**Things to do**
(1) In the passage on auto exhaust and artery walls, about how many people had their carotid artery wall thickness measured?
(2) Extend the passage on auto exhaust and artery thickening, starting after its last sentence.

**Extract to read**
^^^^

There appear to be various causes by which one may encounter a heart attack or a stroke. Swiss, California and Spanish scientists claim to have discovered that certain substances from auto exhaust may result in the thickening of the artery wall, potentially augmenting the likelihood of a heart attack and stroke.
The study authors apparently applied ultrasound to gauge the carotid artery wall thickness of around 1,483 people who lived close to freeways in the Los Angeles region. The scientists supposedly acquired these measurements every six months for about three years, and linked them with a ballpark figure of external particulate levels at the study subjects’ houses.
It was discovered that the artery wall thickness among those living within 100 meters of a highway appeared to have augmented by 5.5 micrometers i.e. one-twentieth the thickness of a human hair every year, or supposedly above two times the standard development noted among study subjects.

^^^^

**Records provided**
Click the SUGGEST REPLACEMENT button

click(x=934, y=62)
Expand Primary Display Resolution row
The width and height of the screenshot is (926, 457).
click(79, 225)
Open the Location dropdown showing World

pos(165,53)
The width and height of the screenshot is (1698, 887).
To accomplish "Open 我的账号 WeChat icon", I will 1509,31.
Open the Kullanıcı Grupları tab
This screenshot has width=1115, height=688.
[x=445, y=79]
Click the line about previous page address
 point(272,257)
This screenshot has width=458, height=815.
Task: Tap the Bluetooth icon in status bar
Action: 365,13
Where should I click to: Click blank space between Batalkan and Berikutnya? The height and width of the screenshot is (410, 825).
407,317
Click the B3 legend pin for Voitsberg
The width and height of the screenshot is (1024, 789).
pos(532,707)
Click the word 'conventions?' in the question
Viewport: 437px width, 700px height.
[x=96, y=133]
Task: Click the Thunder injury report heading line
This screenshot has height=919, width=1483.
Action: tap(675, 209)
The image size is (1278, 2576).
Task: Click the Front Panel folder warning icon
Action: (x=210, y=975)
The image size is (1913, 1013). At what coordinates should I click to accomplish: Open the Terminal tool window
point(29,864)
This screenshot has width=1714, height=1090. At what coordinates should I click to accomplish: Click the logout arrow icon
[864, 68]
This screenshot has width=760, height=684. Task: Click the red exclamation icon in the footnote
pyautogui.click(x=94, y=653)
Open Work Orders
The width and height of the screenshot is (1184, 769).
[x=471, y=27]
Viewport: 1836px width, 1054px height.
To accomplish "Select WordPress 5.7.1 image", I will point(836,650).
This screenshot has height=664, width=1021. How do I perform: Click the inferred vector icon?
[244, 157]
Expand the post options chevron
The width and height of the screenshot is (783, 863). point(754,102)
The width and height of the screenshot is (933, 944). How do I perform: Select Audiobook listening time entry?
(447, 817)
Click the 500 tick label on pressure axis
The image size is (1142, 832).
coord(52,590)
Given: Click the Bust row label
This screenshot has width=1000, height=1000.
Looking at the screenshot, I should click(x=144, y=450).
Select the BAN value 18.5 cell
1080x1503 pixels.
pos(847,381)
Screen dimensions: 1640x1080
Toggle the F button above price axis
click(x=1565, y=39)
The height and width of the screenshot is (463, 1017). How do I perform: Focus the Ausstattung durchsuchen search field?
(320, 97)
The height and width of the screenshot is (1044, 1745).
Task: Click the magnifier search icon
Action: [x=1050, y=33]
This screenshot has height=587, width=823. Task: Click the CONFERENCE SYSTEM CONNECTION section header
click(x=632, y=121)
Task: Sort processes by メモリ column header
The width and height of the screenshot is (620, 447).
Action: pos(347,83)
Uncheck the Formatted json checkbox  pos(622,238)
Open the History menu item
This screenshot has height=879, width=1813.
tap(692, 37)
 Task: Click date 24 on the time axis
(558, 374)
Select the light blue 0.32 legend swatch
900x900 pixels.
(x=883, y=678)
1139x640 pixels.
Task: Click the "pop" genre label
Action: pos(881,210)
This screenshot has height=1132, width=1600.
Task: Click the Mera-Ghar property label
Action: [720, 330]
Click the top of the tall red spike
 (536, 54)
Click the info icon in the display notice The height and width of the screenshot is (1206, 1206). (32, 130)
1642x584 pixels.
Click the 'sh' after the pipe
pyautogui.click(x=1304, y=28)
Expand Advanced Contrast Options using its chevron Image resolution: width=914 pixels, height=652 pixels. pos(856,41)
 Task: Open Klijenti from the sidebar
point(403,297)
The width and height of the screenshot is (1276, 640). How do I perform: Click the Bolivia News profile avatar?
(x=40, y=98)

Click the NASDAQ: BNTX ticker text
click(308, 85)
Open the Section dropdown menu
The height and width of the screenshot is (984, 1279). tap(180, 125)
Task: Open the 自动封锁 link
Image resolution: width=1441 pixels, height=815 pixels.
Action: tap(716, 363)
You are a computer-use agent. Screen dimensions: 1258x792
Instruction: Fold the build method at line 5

^^^^

**Answers to the exercise**
(1) Around 1,483 people who lived close to freeways in the Los Angeles region.

(2)
Study co-author Michael Jerrett, UC Berkeley associate professor of environmental health sciences, commented, “For the first time, we have shown that air pollution contributes to the early formation of heart disease, known as atherosclerosis, which is connected to nearly half the deaths in Western societies and to a growing proportion of deaths in the rapidly industrializing nations of Asia and Latin America. The implications are that by controlling air pollution from traffic, we may see much larger benefits to public health than we thought previously.”
He added that this study fills an important gap between studies linking mortality to air pollution and those that have reported short-term changes in blood pressure.
The study was published in the journal PLos One.